Un estudio de la Universidad de Bonn demuestra que una dieta intensiva de avena reduce el colesterol LDL hasta un 10% en solo dos días (Freepik)

Un sencillo cambio en la rutina alimentaria —tan breve como dos días— podría tener un impacto sorprendente sobre la salud cardiovascular.

Así lo revela un nuevo estudio de la Universidad de Bonn: una intervención intensiva basada en avena no solo logra reducir de forma rápida el colesterol LDL, sino que también impulsa la acción de bacterias intestinales beneficiosas, abriendo una vía accesible y natural para controlar factores de riesgo clave en personas con síndrome metabólico. El hallazgo fue publicado en la revista Nature Communications.

Un método dietético accesible y de impacto rápido

La avena tiene una larga tradición en el manejo de alteraciones metabólicas. A principios del siglo XX, médicos como Carl von Noorden la empleaban para tratar diabetes, aunque la práctica perdió vigencia con la llegada de fármacos eficaces. Sin embargo, el interés por medidas dietéticas sencillas y eficientes vuelve a crecer ante los desafíos de salud pública.

El síndrome metabólico se caracteriza por sobrepeso, presión arterial elevada, niveles altos de glucosa y alteraciones en los lípidos sanguíneos, lo que aumenta el riesgo de diabetes y enfermedades cardíacas.

La intervención breve basada en avena también promueve la proliferación de bacterias intestinales beneficiosas que contribuyen a la salud metabólica (Imagen Ilustrativa Infobae)

Para investigar los efectos de la avena, la Universidad de Bonn realizó un ensayo clínico controlado aleatorizado con 68 participantes diagnosticados con síndrome metabólico. En la primera fase, 32 personas siguieron una dieta intensiva basada en casi 300 gramos de avena hervida en agua al día, repartidos en tres tomas y representando la mitad de su ingesta calórica habitual. Solo se permitían cantidades limitadas de fruta o verdura. El grupo control llevó una dieta hipocalórica similar, pero sin avena como protagonista.

Ambos grupos experimentaron mejoras, pero quienes siguieron la dieta de avena lograron una reducción del 10% en el colesterol LDL en solo dos días, junto a una pérdida promedio de dos kilos y un leve descenso de la presión arterial. Aunque estos efectos no igualan a los de los medicamentos, esta intervención breve surge como opción efectiva y económica.

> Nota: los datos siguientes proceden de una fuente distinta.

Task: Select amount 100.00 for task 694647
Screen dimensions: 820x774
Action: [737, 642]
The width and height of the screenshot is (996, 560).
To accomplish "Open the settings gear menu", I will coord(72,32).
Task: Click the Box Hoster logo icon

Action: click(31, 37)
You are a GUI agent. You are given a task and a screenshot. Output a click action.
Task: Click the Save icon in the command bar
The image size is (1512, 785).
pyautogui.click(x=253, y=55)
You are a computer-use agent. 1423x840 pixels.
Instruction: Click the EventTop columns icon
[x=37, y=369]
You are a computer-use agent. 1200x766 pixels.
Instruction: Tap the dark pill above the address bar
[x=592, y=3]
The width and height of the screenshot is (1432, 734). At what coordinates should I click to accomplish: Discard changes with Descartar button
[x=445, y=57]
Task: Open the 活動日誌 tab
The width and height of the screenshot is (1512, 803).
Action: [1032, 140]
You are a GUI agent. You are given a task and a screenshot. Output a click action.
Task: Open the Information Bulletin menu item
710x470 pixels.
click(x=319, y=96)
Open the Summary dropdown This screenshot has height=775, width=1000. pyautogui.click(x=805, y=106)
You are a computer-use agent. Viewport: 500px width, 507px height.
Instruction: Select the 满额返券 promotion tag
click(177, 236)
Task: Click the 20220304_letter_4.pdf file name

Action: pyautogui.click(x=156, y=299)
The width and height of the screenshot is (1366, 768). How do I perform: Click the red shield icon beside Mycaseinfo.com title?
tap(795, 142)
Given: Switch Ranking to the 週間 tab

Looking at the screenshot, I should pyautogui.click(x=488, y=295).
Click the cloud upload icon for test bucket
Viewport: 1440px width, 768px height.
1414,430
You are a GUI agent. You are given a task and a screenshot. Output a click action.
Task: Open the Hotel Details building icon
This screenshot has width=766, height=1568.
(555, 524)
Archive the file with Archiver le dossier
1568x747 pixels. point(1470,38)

Mecanismos bacterianos y compuestos beneficiosos

El estudio también se enfocó en los mecanismos asociados. El consumo intensivo de avena favoreció el crecimiento de bacterias intestinales beneficiosas que facilitan la transformación de nutrientes de la avena y la generación de compuestos fenólicos como el ácido ferúlico, conocido por su acción reductora del colesterol.

Por su parte, Linda Klümpen, investigadora principal, explicó que estas bacterias también degradan la histidina, un aminoácido que, cuando se acumula en exceso, se asocia con mayor riesgo de resistencia a la insulina y diabetes.

La dieta intensiva de avena origina compuestos fenólicos como el ácido ferúlico, reconocido por su efecto reductor sobre el colesterol LDL (Freepik)

La intervención dietética, entonces, puede actuar doblemente: reduce el colesterol LDL y contribuye a la prevención de problemas metabólicos.

Un seguimiento de seis semanas mostró que los beneficios iniciales se mantenían en el tiempo. Sin embargo, una pauta moderada de solo 80 gramos diarios durante ese periodo arrojó mejoras modestas, lo que sugiere que la intensidad y la duración de la intervención son determinantes.

Persistencia de los efectos y próximos desafíos

Los participantes se dividieron aleatoriamente en dos grupos: uno recibió la dieta de avena y otro una dieta baja en calorías sin este cereal. Se recogieron muestras de sangre y heces antes, durante y después de la intervención para evaluar presión arterial, peso, circunferencia de cintura, proporción de grasa corporal, nivel de colesterol LDL y actividad bacteriana, incluyendo ARN 16S y la producción de compuestos fenólicos derivados de la avena.

Repetir breves periodos de dieta con avena cada seis semanas podría ofrecer protección sostenida contra trastornos metabólicos y riesgo cardiovascular

Entre las limitaciones del estudio figuran el número de participantes y la duración limitada. El equipo considera que futuros ensayos deberán evaluar si la repetición de ciclos breves de dieta de avena cada seis semanas puede proporcionar una protección sostenida frente a trastornos metabólicos.

La incorporación periódica de intervenciones basadas en avena podría ser una estrategia válida, sencilla y bien tolerada para mantener bajo control el colesterol LDL y reducir el riesgo de diabetes, representando una herramienta de gran relevancia para la salud pública.